= TASK ITEM =
Write down exactly the lines from the one below that has "The height and width of the screenshot is (438, 800)." to the end of the data, both ends included; the pictures should not appear in your copy.

= ENTRIES PROVIDED =

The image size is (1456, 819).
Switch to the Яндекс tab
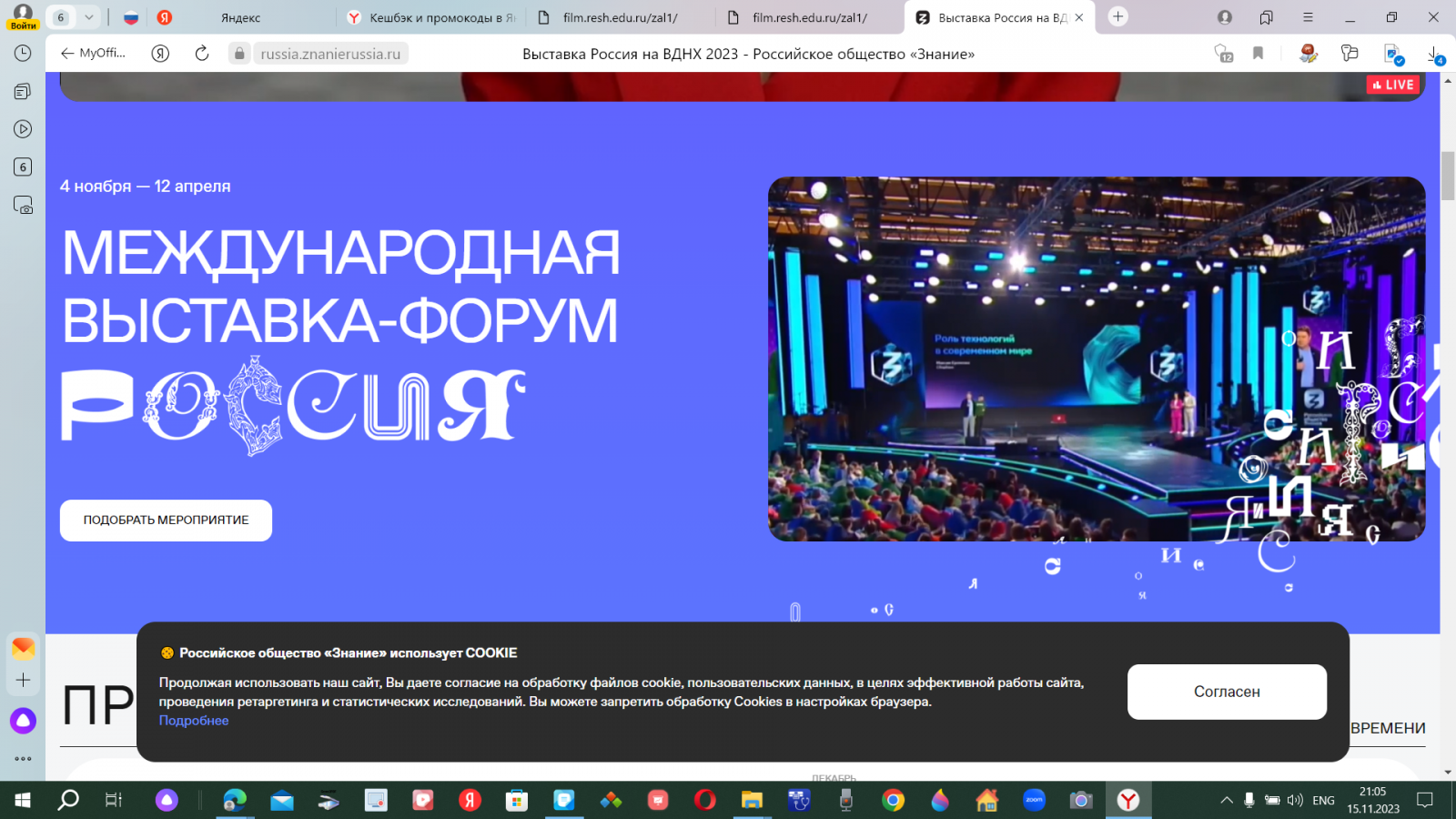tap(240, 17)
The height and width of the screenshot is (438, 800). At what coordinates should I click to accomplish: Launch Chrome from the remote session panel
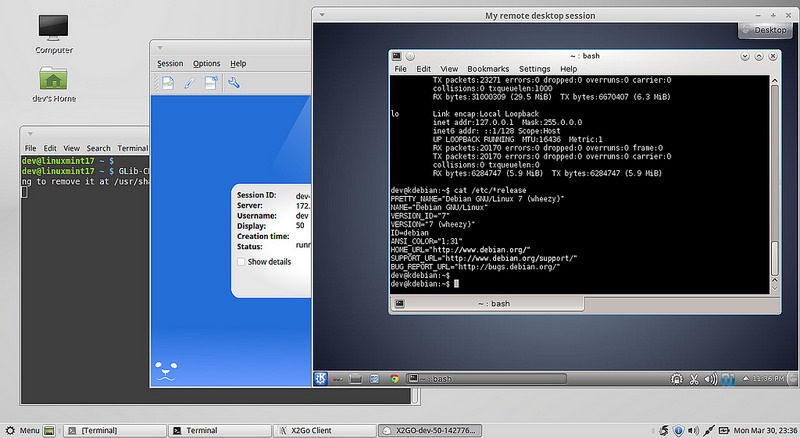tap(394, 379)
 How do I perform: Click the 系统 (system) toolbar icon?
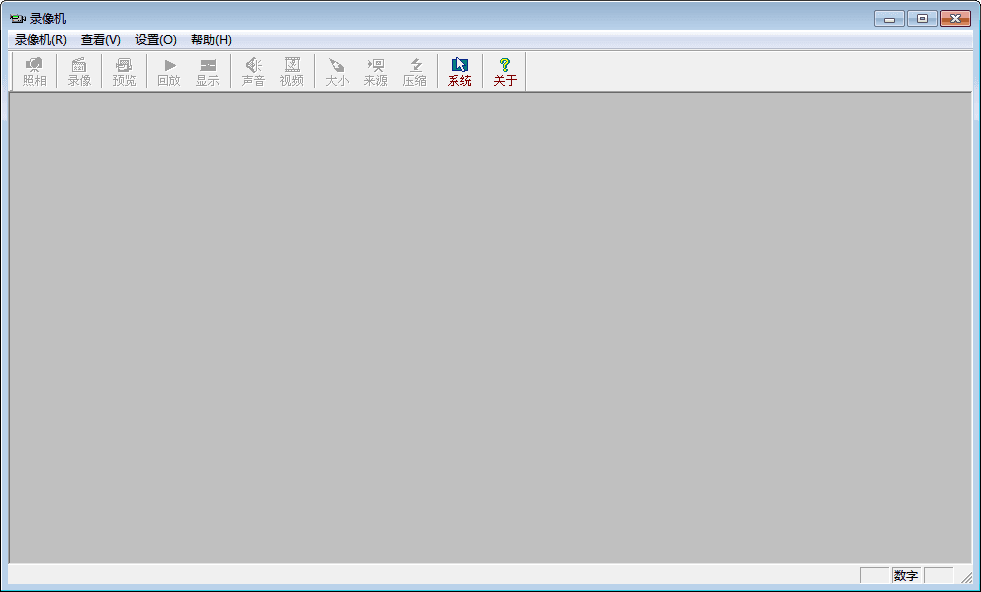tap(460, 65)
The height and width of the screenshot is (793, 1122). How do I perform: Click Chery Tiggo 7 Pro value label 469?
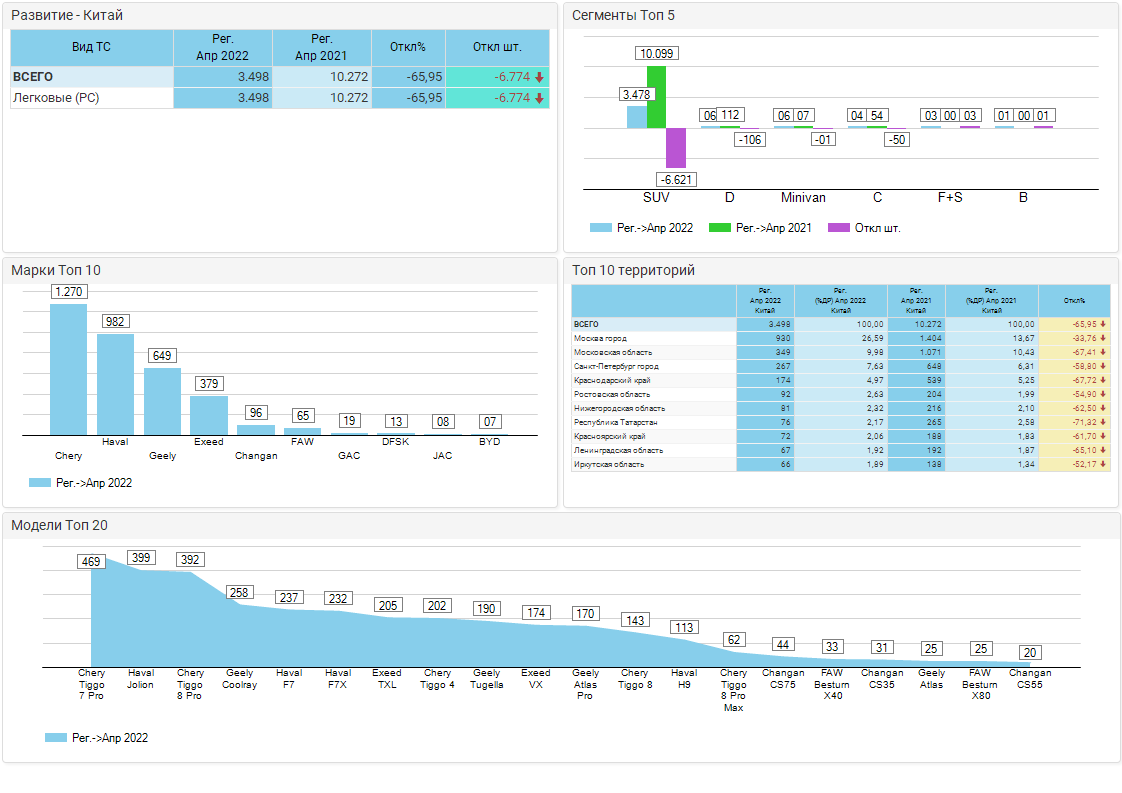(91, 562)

= ANSWER TO THE PROBLEM =
The height and width of the screenshot is (438, 800). At what coordinates should I click to accomplish: Launch Chrome from the remote session panel
tap(394, 379)
 How do I perform: Click the 系统 (system) toolbar icon?
tap(460, 65)
The height and width of the screenshot is (793, 1122). How do I perform: Click Chery Tiggo 7 Pro value label 469?
(91, 562)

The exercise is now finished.